Statoil pulled out of its stake in the giant West Qurna-2 oilfield in southern Iraq earlier this year, while Eni is still leading a project to develop the huge Zubair oilfield in southern Iraq.
Other big companies that still have all their Iraq eggs in the southern basket include Britain’s BP, which recently produced its 1 billionth barrel in the southern Rumaila field, Russia’s Lukoil, as well as the Chinese and Malaysian state firms CNPC and Petronas.
Shell has stayed loyal to Baghdad too. According to industry sources it decided last year for a second time against a KRG tie-up, turning its back on a partnership with Exxon to focus on a $17 billion gas project and other commitments in the south.
BP said it had plenty to keep it occupied in the south and no plans to look north. Although Shell would not comment, company officials privately have a similar view to that of BP.
But those already on the ground in Kurdistan are likely to build up their positions. Exxon, risking operatorship of West-Qurna-1 with its dalliance in the north, is looking at unawarded blocks along the border with Turkey, and Chevron and Total are expected to snap up more acreage, industry sources said.
“It’s quite worrying for the Iraqi government to have the big companies walking away,” said a senior oil executive who believes Baghdad will take action to deter further defections.
“If the federal government does not act, other companies will think they can move north without further consequences. And they have to do what they say – so far, it’s just been a lot of noise.
“And we will, of course, use the situation as an argument to look for more reasonable terms (in southern Iraq).”
Baghdad has protested at the highest political level about Exxon’s floodgate-opening move, with Iraqi Prime Minister Nuri al-Maliki writing to U.S. President Barack Obama predicting dire consequences for the country’s stability.
It has also threatened to throw out Exxon and Total and blacklist Chevron from future involvement. All to no avail – so far.
“I don’t think Exxon can hang onto and work both pieces and they will be forced to choose very soon,” said a senior western executive, adding that he expected chief executive Rex Tillerson, if pushed, to opt for Kurdistan.
In the latest twist, Arbil has responded to Baghdad’s sabre rattling with an apparent softening of its position, agreeing to resume exports until Aug. 31 provided it gets the money it says it is owed.

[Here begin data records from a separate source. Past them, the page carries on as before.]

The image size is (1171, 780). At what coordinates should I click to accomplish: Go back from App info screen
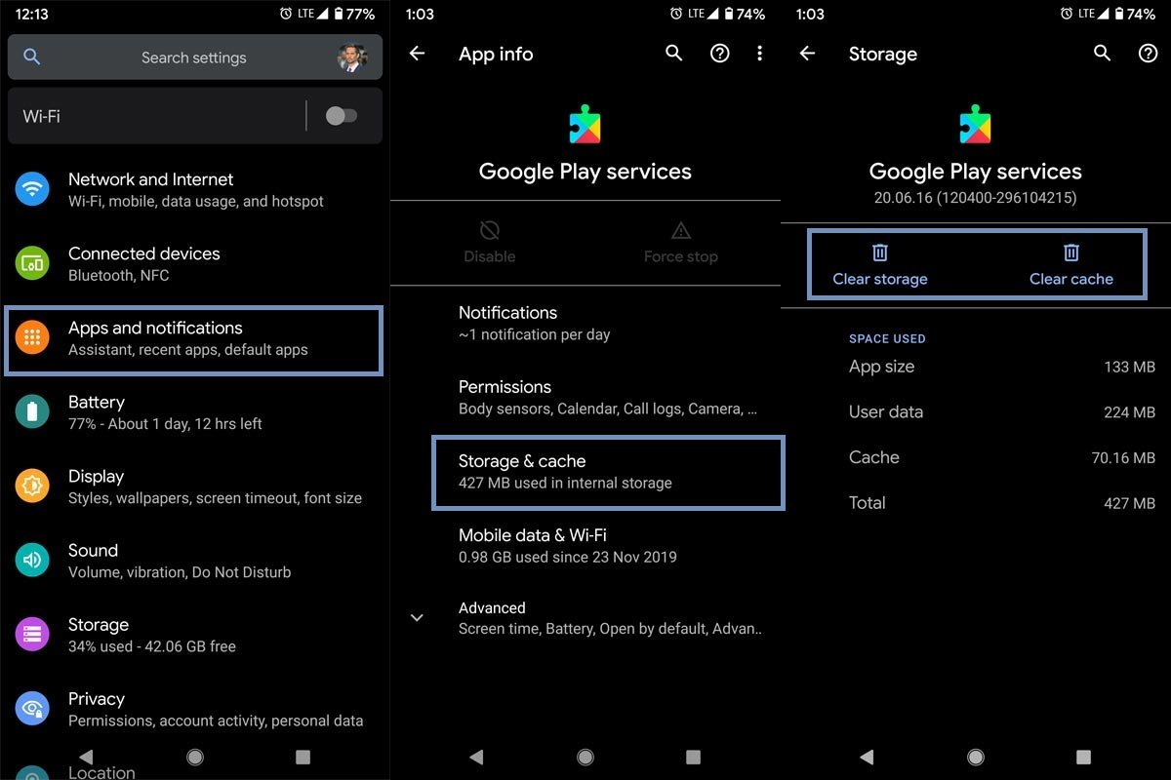pos(417,54)
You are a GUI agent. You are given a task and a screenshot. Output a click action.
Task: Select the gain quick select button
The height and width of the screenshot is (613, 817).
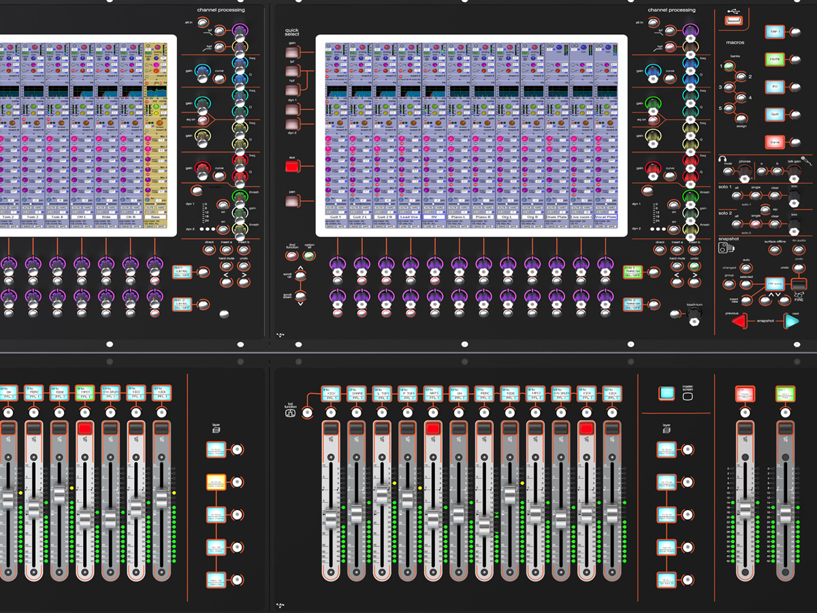[291, 52]
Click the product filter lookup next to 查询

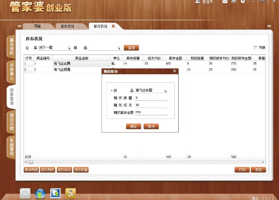point(120,48)
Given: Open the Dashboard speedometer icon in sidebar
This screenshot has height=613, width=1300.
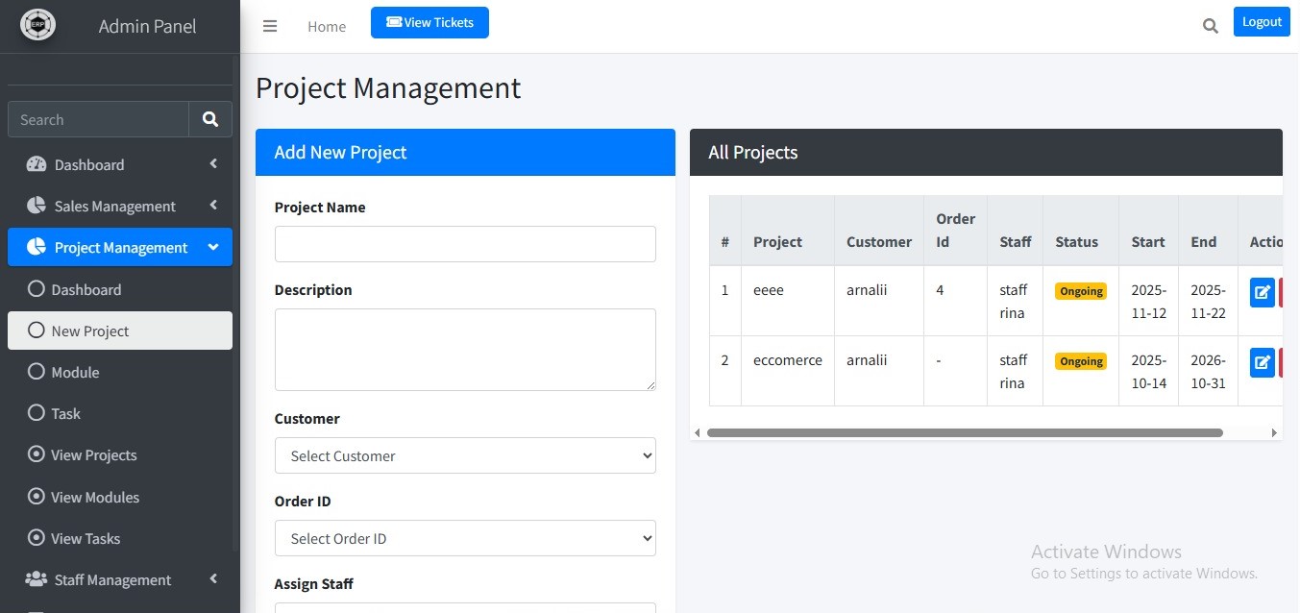Looking at the screenshot, I should (35, 163).
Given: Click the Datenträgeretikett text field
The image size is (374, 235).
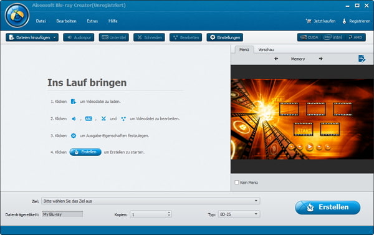Looking at the screenshot, I should 62,214.
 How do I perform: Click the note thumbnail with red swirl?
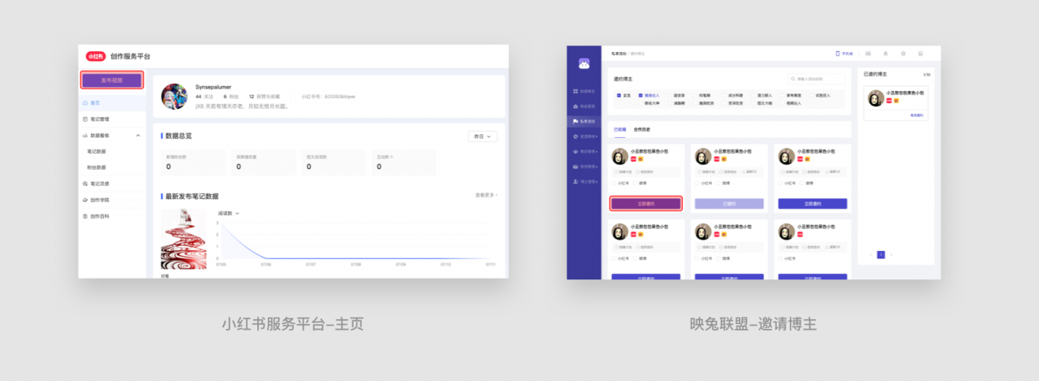[183, 239]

The oil concessions dispute between Maliki and KRG president Masoud Barzani forms part of a deeper political rift in Iraq, whose wobbly coalition of Sunni, Shi’ite and Kurdish leaders are embroiled in their second serious squabble since the last U.S. troops left in December.
With their potential to produce immense wealth for whoever controls them, reserves in Kurdistan also play into the broader balance of power and ethnic tensions in the region.

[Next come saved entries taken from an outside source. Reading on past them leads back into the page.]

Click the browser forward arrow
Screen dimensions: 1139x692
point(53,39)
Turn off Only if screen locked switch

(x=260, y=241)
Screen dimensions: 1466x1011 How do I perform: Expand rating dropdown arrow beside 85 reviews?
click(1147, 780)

When it comes to exports, a fully independent Iraqi Kurdistan could in theory avoid Iraq territory altogether by sending its crude through Turkey.
In May, the KRG announced plans to build a pipeline from the Taq Taq oilfield to hook up with an existing one that runs from Kirkuk in Iraq to Ceyhan on Turkey’s Mediterranean coast, targeting August 2013 as the completion date and initial capacity of 1 million barrels a day.

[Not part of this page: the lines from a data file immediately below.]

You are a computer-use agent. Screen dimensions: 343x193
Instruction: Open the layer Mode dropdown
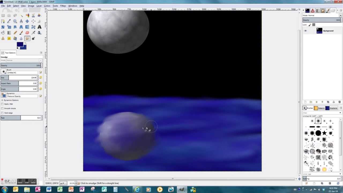click(x=340, y=15)
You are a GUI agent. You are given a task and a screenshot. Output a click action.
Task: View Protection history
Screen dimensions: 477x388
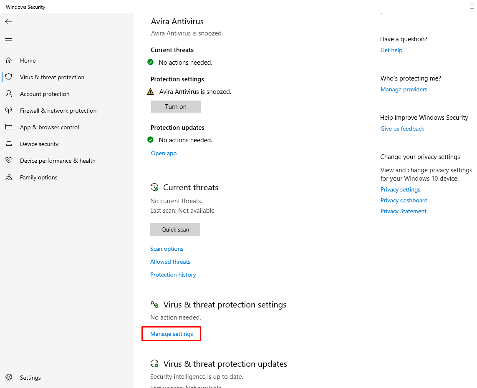point(173,274)
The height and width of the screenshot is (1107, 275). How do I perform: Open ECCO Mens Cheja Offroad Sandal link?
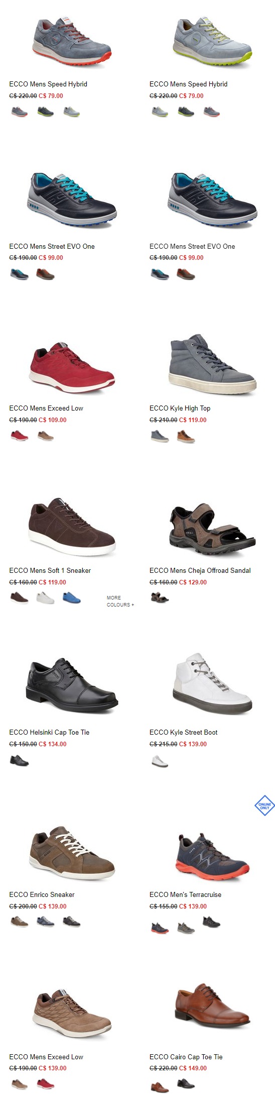[x=200, y=570]
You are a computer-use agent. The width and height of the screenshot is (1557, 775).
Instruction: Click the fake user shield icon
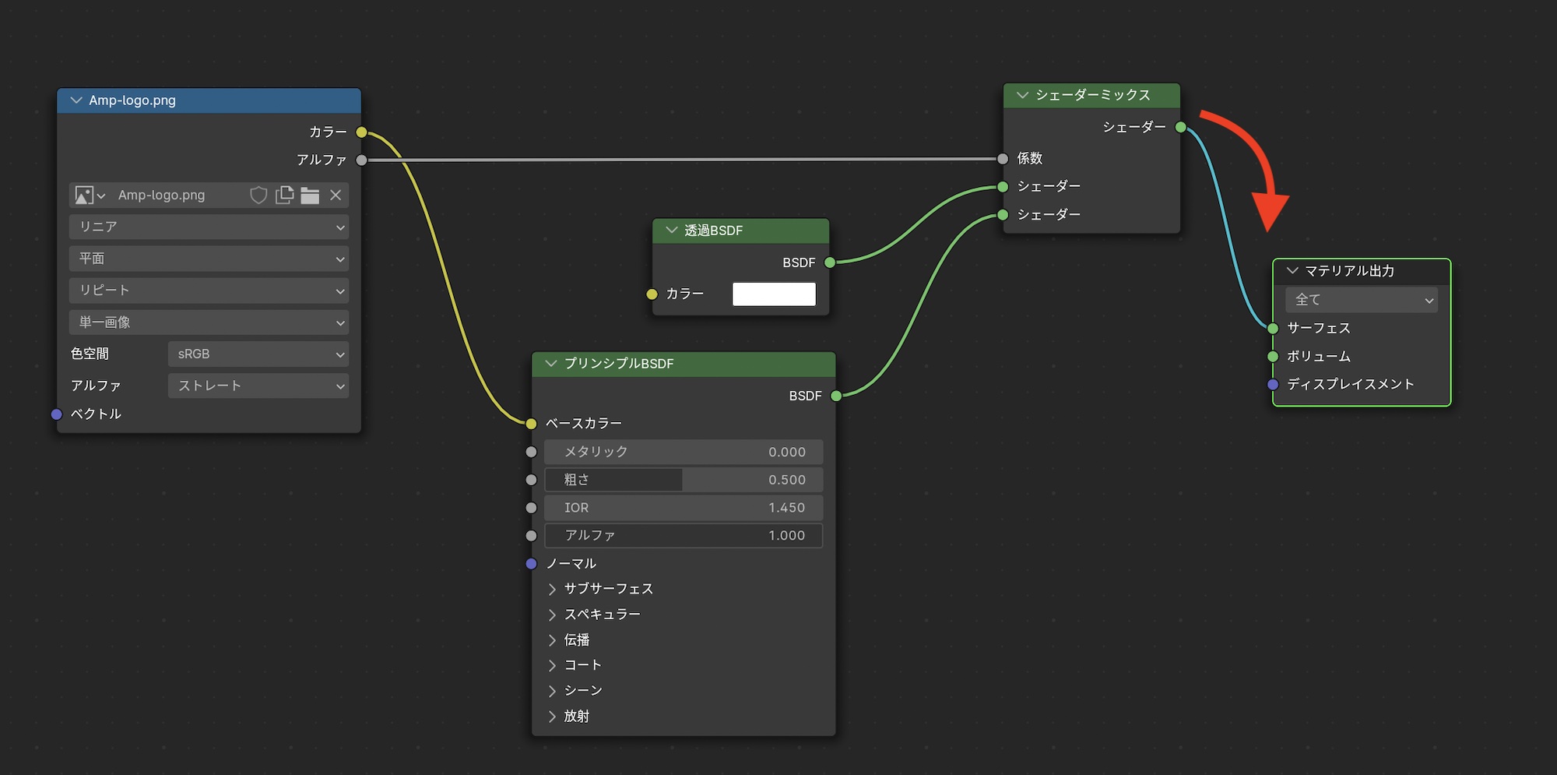coord(258,196)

But there’s a snag here too for the KRG and its investors, and one that could strengthen Maliki’s hand.
Turkey’s prime minister Tayyip Erdogan performs one of the world’s trickiest political balancing acts.
Having turned his back last September on his one-time friend, President Bashar al-Assad of Syria, and embraced the rebels fighting him, Erdogan has made an enemy along his longest border.
Iran, which backs Assad, is another potentially unfriendly neighbour. Meanwhile Turkey, like Syria, has a restless Kurdish population of its own.
So Erdogan may be reluctant to upset Baghdad, and a Kurdish state flush with oil money on his frontier might not be the perfect outcome for him either.
“The one thing in Baghdad’s favour right now is that the Kurds don’t have an independent export line,” said Raad Alkadiri of Washington consultancy PFC Energy.
“So a lot of this will come down to the Baghdad-Arbil-Ankara triangle, and given developments in the region, including Syria, how this relationship plays out could surprise the Kurds and investors there.”